Wspomniane na początku podróże w czasie i przestrzeni... No tak... Denis Szabałow wykreował bardzo ciekawy świat w swoich trzech powieściach. Mutanty potrafią przerazić, rośliny skutecznie mordować. Są też zjawiska parapsychiczne. Do tego dochodzą również nowoczesne technologie wojskowe. A na to wszystko nałożono zostało właśnie coś, co sprawia że szabałowska trylogia radykalnie odróżnia się od dotychczas wydanych powieści. Rzekłbym, że wręcz łamie ramy, jakie nakreślił Głuchowski. Ciężko jest to jakoś szerzej opisać, by nie zaspojlerować treści, zwłaszcza ostatniego tomu.

Czyżby Szabałow podczas swojej służby w wojsku, natknął się też na sprawy inne niż kaliber broni czy grubość czołgowego pancerza?
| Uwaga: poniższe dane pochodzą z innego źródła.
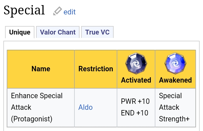Click the Awakened header label text
The height and width of the screenshot is (131, 203).
[x=175, y=80]
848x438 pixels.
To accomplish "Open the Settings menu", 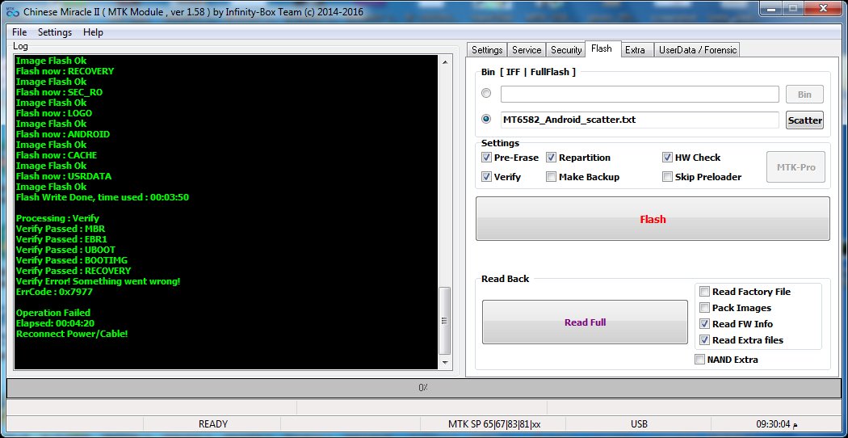I will [55, 32].
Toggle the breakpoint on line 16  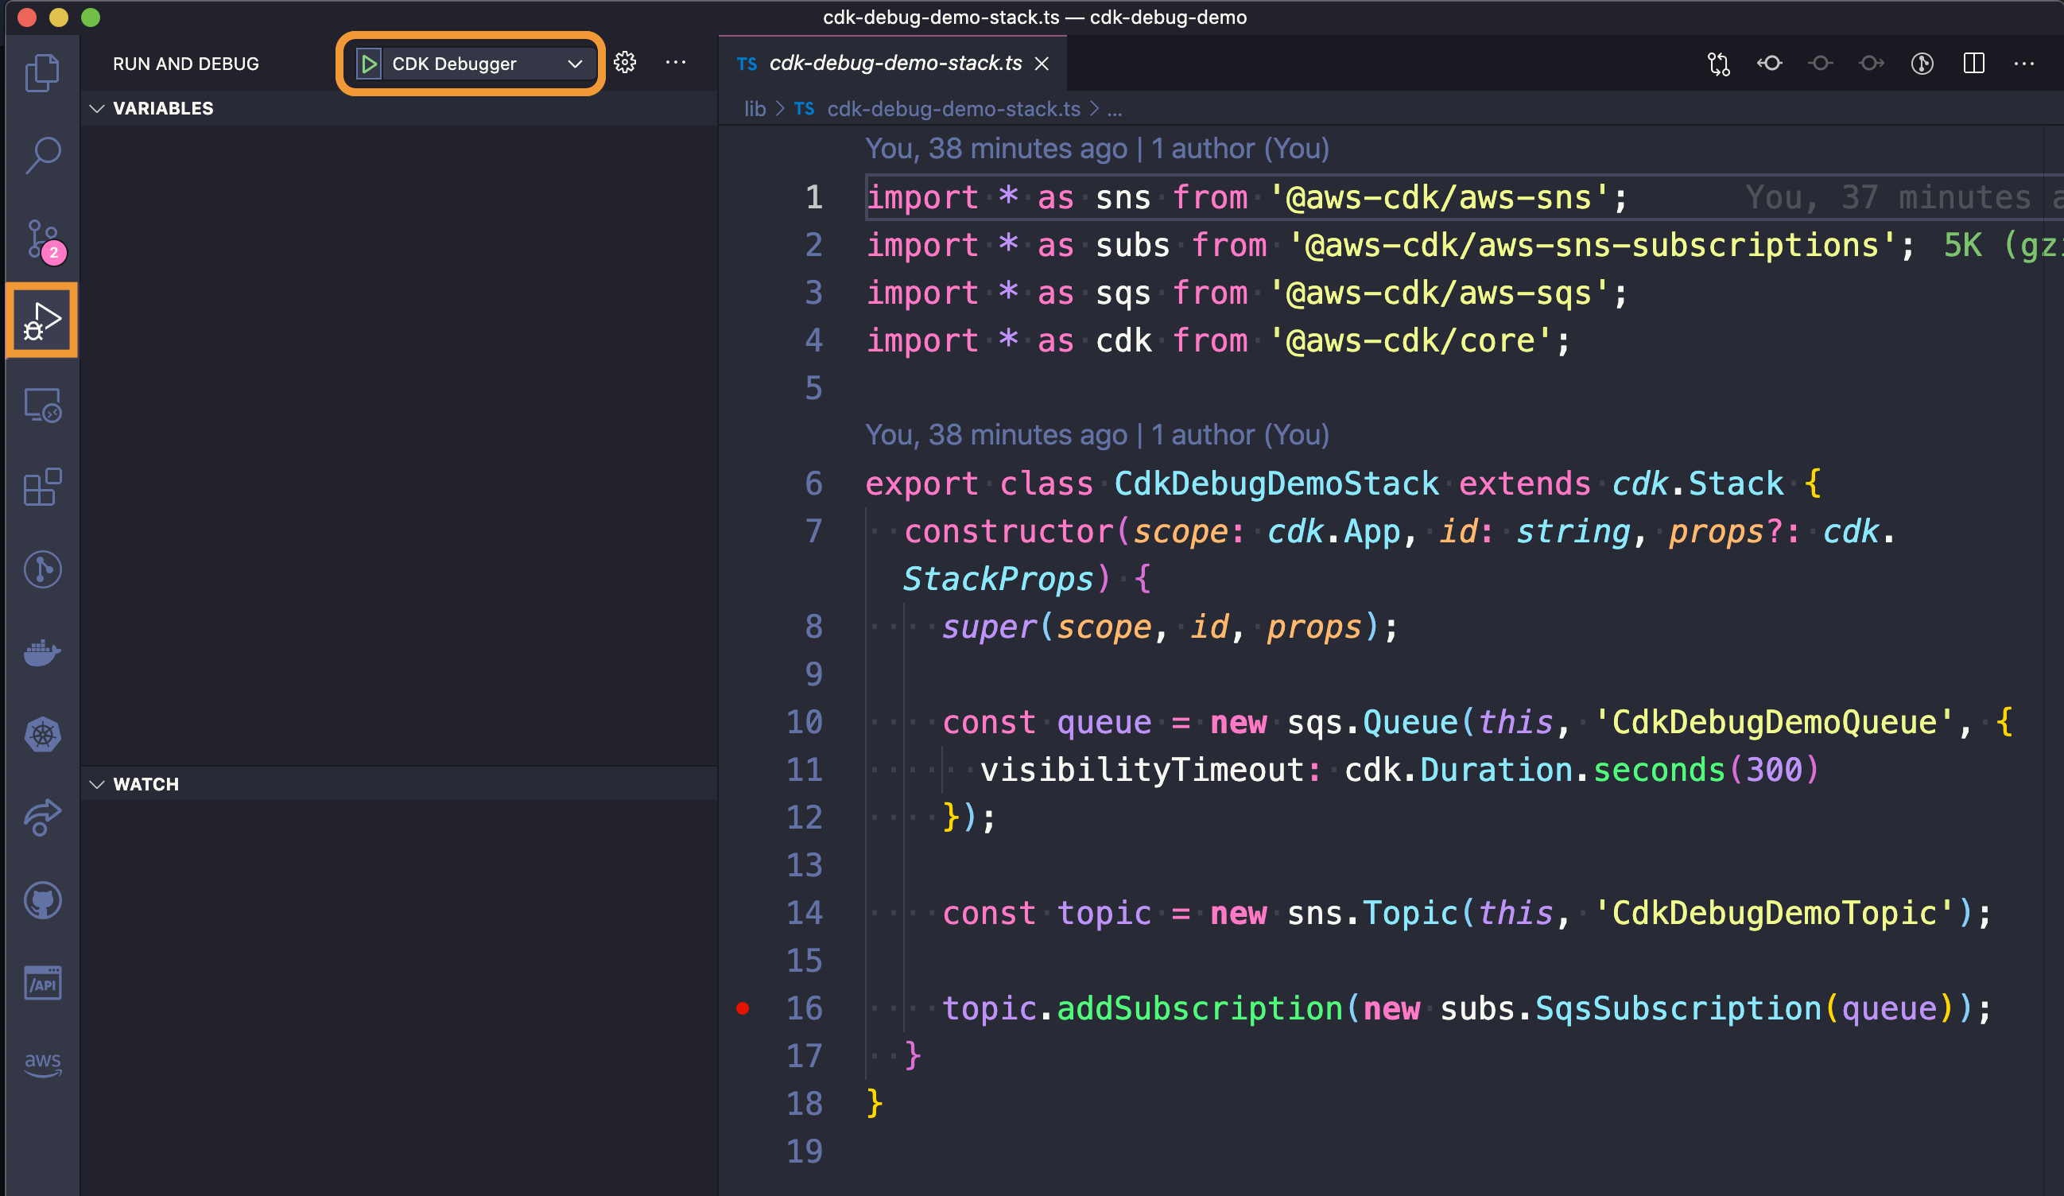coord(742,1008)
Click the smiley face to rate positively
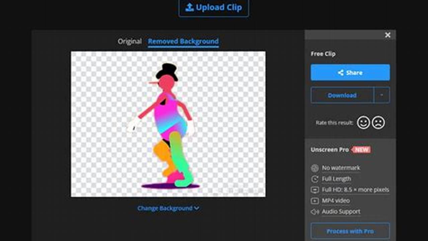The image size is (428, 241). coord(363,123)
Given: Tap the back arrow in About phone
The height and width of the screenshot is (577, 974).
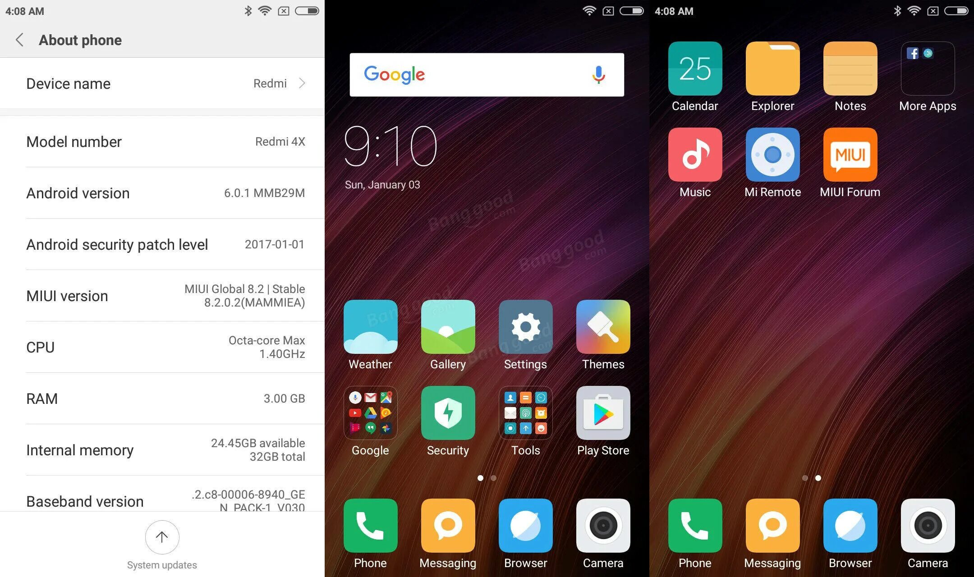Looking at the screenshot, I should coord(18,39).
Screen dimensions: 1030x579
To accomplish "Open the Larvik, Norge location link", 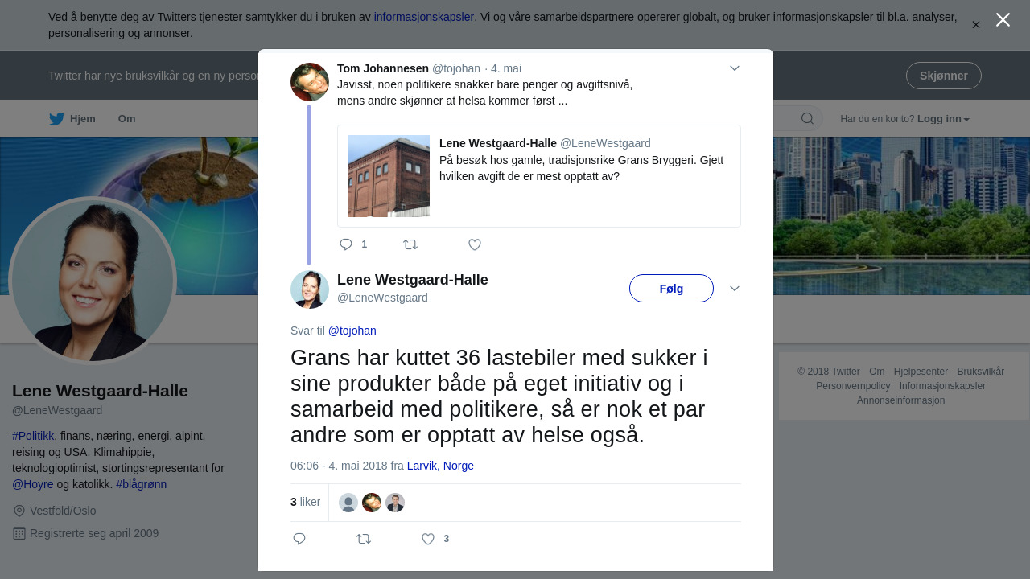I will [x=440, y=466].
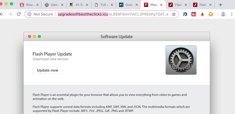Open Chrome's three-dot menu
The image size is (235, 114).
coord(232,14)
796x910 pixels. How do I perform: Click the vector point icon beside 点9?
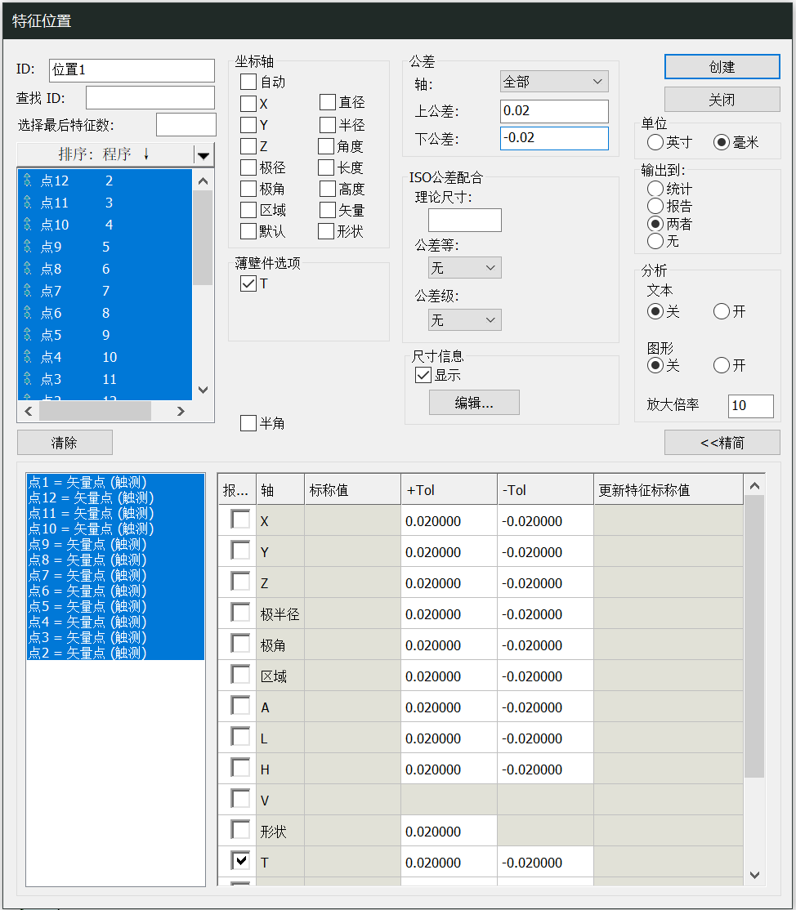[29, 247]
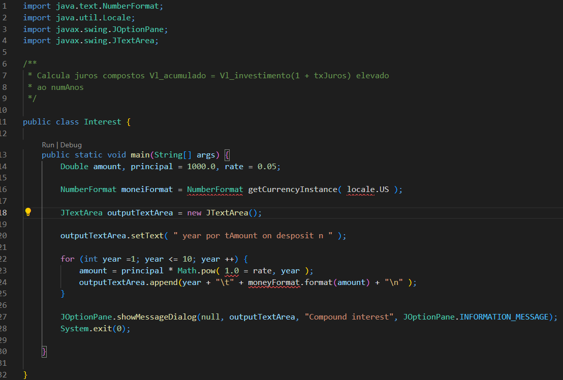Click the for keyword of the loop
Image resolution: width=563 pixels, height=380 pixels.
coord(68,259)
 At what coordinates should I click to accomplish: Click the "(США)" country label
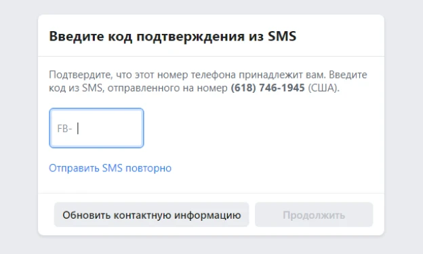[323, 88]
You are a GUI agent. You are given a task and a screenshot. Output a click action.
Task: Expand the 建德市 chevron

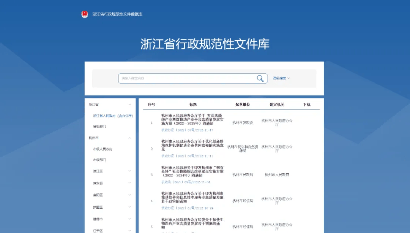point(129,219)
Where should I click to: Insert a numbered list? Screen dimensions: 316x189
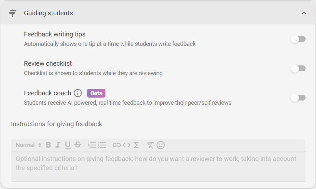point(92,145)
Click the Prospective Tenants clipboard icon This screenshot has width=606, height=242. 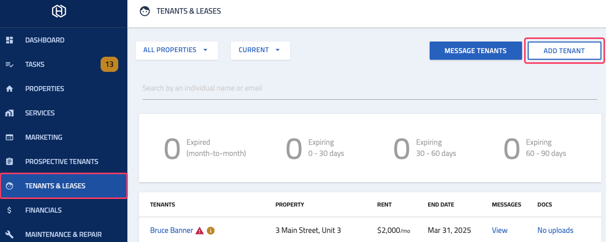(x=10, y=162)
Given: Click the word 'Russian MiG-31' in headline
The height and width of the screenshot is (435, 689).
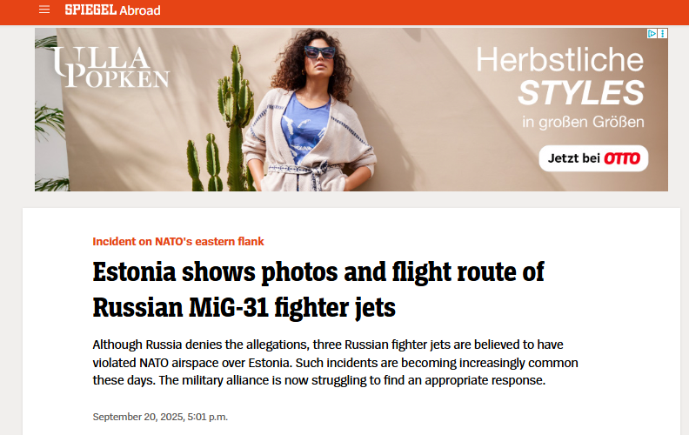Looking at the screenshot, I should (x=181, y=307).
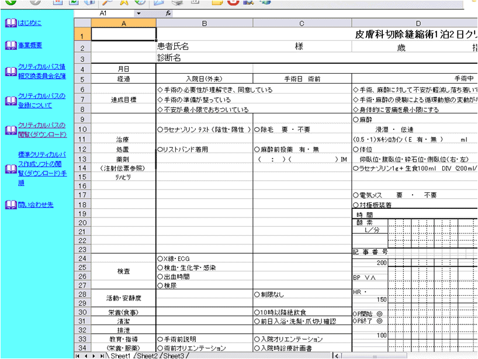Click the fx insert function icon
The width and height of the screenshot is (478, 359).
point(169,12)
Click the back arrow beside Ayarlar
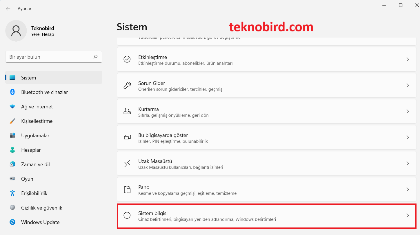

Coś może być na rzeczy, bowiem zestawiając ze sobą jego trzy powieści, zamysł i cel w taki sposób poprowadzonych wątków. Nie stalkerska przygoda w postnuklearnym świecie, nie lokalna wojenka w dawnym stylu, z użyciem konwencjonalnej broni. A podróż. W głąb siebie i swoich słabości. Kilkaset kilometrów od swojego domu. Wreszcie podróż do momentu, w którym można wszystko zmienić i napisać historię na nowo. Mimo więc lekkiej sztampy, która tu i tam sączy się z kartek trylogii Szabałowa, całość zostawia czytelnika w frapującym stanie lekkiego niepokoju. Oraz chęci, by jeszcze raz przeczytać - teraz już bez dłużących się przerw między wydaniami poszczególnych tomów - całość.

Nieźle więc wkręcił swoich czytelników Szabałow. Zupełnie jak działający w terenie specjals, uzyskując zakładany przez siebie cel. I niech ktoś teraz powie, że świat którego fundamenty stworzył Dmitrij Głuchowski, nie potrafi zaskoczyć!